8. I used a drill press to roll crimp my slugs and felt it helped accuracy by making the crimps more uniform. I would hold the shell loosely on DP’s table and drop the spinning crimper slowly on to shell mouth till shell spun slightly in my fingers and found its center. Then griping shell tighter I would lower crimper slightly and hold for a couple seconds while it heated shell mouth slightly, and then I ran the crimper home. That said, a friend who also loaded these slugs got reasonably good results with a hand drill.
9. I pan lubed my slugs when I switched to rifled barrels to keep leading down, but never tried lubed slugs in a smooth bore. The lube filled the grooves of the “rifling” and I used an empty case with primer out and a plunger inserted thru hole to cut slugs from lube pan and just push plunger to get slug out of case.
Doug

45 2.1
02-09-2008, 12:35 PM
Welcome Doug, and Thanks for this well written informative essay.

SluggerDoug
03-02-2008, 09:35 PM
I'm bored this weekend, so I took some photos of some old loads, slugs and the wad column I used.
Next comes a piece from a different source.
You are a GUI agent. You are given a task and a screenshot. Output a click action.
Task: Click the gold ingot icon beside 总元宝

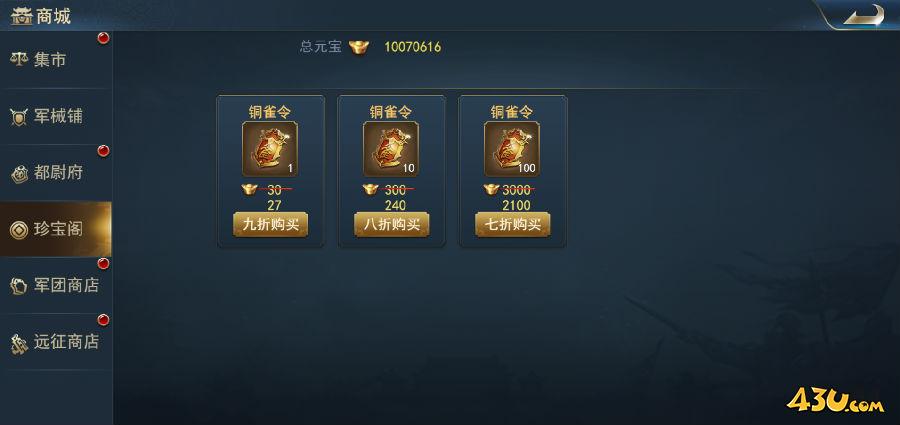[359, 47]
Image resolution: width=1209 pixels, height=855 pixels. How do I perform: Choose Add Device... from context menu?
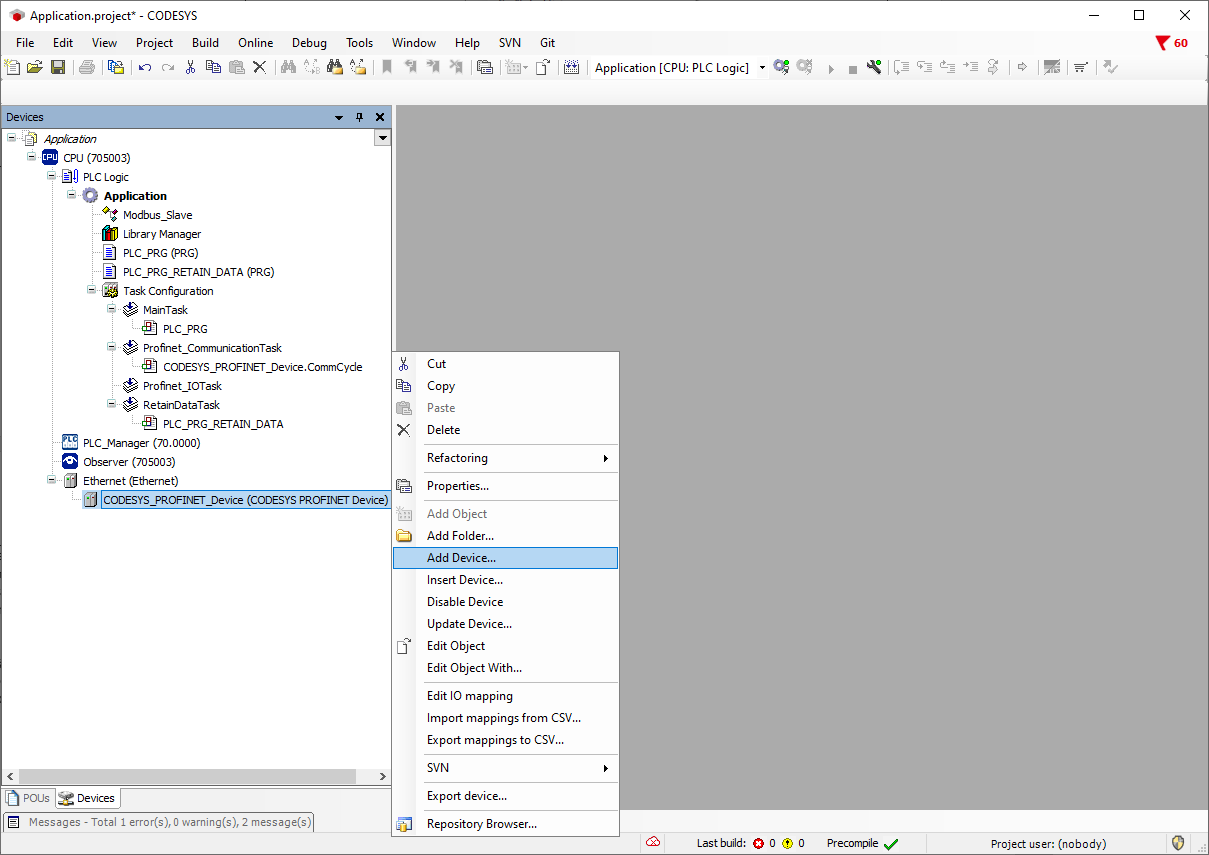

Note the cicle on top of the slugs where my crimper spun, it is a home made crimper but worked great.
First photo is of one of my unfired rifled slugs with plastic filler , as cast 1 3/8 oz and a fired 13/8 oz, fired from a rifled barrel
http://i271.photobucket.com/albums/jj154/mckeownphotos/slugs.jpg



This is a shot of the crimps on a couple of different casings
http://i271.photobucket.com/albums/jj154/mckeownphotos/slugs2.jpg


Slugs and wad column
http://i271.photobucket.com/albums/jj154/mckeownphotos/slugs3.jpg


Looking in the back of 1oz and 1 3/8 oz slugs. Note the wall thicness increase on the unrifled 1 3/8 slug. Probably why I could not get as good accuracy with it out of a smooth bore, it would not expand as quickly when fired.
http://i271.photobucket.com/albums/jj154/mckeownphotos/slug5.jpg

The unlubed smooth bore slugs leaded the barrel after 15 or so shots, but I never tried lubing them. I felt a spray on lube might work better for SB's then the heavy pan lube I used on the rifled barrel loads.
Doug


I

quasi
03-14-2008, 05:17 PM
Interesting, have you ever tried the Lyman sabot slugs?. The ones that look like a giant air rifle pellet?

SluggerDoug
03-15-2008, 12:29 PM
I have not tried the Lyman Airgun shot cup slug . I did try using the AA wad cup with the Foster style slug when I first started loading them, and my results where poor. Before I found a source for Fiber and Hard Card wads, I used a 3/4" hole saw to cut wads from fiber board sheets. Accuracy imedaitly improved over the AA wad loads.
Some guys get very good accuarcy with the Airgun slug out of rifled barrels.
I was also really pleased with my lubed Foster slugs performance out of my Hastings barreled 870. Accurate and leading was not a problem.